**Reading passage:**
-- BEGIN --

SIGNIFICANT ACCOUNTING POLICIES:

Revenue Recognition:

Revenues arise from the sale of the Company's software products and from
consulting services rendered in conjunction with their installation in
complex, multiple-user environments.  Each software product is discrete and
self-contained and permits easy customer installation.  Consequently, revenue
from sale of software is not dependent on installation or customer acceptance
and is recorded on shipment to the customer.  For consulting services,
revenues are only recorded when the service has been fully rendered.

Research and Development Expenditures:

The Company has a number of employees dedicated to on-going technology
development work to expand the Company's product offering.  Because this work
is focused toward new product development for which there is no certainty of
market acceptance and consequent recovery of costs, all such expenditures are
expensed as incurred.

BUSINESS COMBINATION:

As described more fully in notes 1 and 8(b) to the Company's annual financial
statements filed with the registration statement on Form 10-SB, on February
23, 1999 the Company acquired all of the issued and outstanding common shares
of Imagis for common share and cash consideration.  As the former shareholders
of Imagis gained voting control of the Company on the acquisition, this
business combination was accounted for as a reverse take-over transaction
under which Imagis is deemed for accounting purposes to be the acquirer and
the Company the acquired entity.  Under these accounting principles, the
consolidated financial statements of the Company present Imagis on a
historical basis consolidated with the results of operations of the Company
from the date of acquisition.  The consideration issued was applied to the
assets acquired and liabilities assumed of the Company based on their relative
fair values at the date of acquisition as follows:

<PAGE>

IMAGIS TECHNOLOGIES INC.

-- END --

**Given instruction:**
According to the accounting policies text, when is revenue from the sale of software recorded?

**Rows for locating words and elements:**
-- BEGIN --

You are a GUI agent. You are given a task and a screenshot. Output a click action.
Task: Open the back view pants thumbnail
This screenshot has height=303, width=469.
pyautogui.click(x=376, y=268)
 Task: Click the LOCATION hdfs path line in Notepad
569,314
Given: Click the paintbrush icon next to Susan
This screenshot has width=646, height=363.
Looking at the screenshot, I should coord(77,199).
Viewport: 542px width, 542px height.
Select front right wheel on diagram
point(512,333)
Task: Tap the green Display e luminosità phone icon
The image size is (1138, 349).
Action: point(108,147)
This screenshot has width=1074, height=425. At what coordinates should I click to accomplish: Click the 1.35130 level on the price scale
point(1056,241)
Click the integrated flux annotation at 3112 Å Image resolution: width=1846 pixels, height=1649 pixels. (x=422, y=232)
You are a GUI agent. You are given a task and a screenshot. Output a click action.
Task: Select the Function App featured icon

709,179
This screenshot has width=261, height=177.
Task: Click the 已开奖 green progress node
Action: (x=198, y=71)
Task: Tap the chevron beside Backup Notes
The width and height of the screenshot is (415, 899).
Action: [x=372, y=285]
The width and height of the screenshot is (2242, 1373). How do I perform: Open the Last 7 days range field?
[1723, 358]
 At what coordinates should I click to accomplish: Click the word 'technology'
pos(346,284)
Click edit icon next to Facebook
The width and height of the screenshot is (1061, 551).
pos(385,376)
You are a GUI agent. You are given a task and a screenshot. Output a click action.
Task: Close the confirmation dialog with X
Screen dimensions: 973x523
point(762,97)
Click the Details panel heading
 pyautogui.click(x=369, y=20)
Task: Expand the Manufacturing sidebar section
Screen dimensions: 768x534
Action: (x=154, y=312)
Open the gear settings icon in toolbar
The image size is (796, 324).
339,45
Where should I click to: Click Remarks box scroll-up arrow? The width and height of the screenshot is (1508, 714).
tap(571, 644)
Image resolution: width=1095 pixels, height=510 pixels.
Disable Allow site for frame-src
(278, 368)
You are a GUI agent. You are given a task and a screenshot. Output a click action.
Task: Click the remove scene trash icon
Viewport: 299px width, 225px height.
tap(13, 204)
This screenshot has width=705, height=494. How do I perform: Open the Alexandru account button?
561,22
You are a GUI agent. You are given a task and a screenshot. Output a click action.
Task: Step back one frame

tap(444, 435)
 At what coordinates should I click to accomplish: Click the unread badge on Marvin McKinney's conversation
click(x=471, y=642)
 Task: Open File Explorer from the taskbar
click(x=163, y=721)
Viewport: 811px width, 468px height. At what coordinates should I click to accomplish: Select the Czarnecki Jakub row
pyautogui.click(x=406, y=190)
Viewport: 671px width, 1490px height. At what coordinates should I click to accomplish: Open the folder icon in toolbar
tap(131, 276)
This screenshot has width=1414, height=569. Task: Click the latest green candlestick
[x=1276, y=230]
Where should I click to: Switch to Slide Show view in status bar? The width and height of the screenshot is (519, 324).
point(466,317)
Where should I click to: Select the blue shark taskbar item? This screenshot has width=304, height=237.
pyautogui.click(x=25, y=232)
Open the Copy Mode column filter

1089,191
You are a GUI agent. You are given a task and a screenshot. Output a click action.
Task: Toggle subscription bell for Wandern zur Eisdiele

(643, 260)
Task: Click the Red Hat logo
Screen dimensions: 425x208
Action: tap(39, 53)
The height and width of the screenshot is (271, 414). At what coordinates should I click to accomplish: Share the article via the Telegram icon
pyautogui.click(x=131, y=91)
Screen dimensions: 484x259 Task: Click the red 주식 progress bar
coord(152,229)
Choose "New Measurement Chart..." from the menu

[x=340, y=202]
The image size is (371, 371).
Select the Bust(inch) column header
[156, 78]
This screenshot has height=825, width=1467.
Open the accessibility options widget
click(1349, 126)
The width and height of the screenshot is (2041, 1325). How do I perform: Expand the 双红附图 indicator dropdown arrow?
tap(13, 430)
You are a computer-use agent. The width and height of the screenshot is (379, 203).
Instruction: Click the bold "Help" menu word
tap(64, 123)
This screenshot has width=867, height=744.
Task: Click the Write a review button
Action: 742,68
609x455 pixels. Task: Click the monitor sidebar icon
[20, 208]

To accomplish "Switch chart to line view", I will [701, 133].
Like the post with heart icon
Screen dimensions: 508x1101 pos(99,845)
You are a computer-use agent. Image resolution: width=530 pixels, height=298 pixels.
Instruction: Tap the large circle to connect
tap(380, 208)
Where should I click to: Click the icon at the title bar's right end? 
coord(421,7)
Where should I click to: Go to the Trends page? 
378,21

-- END --

**Exercise result:**
On shipment to the customer.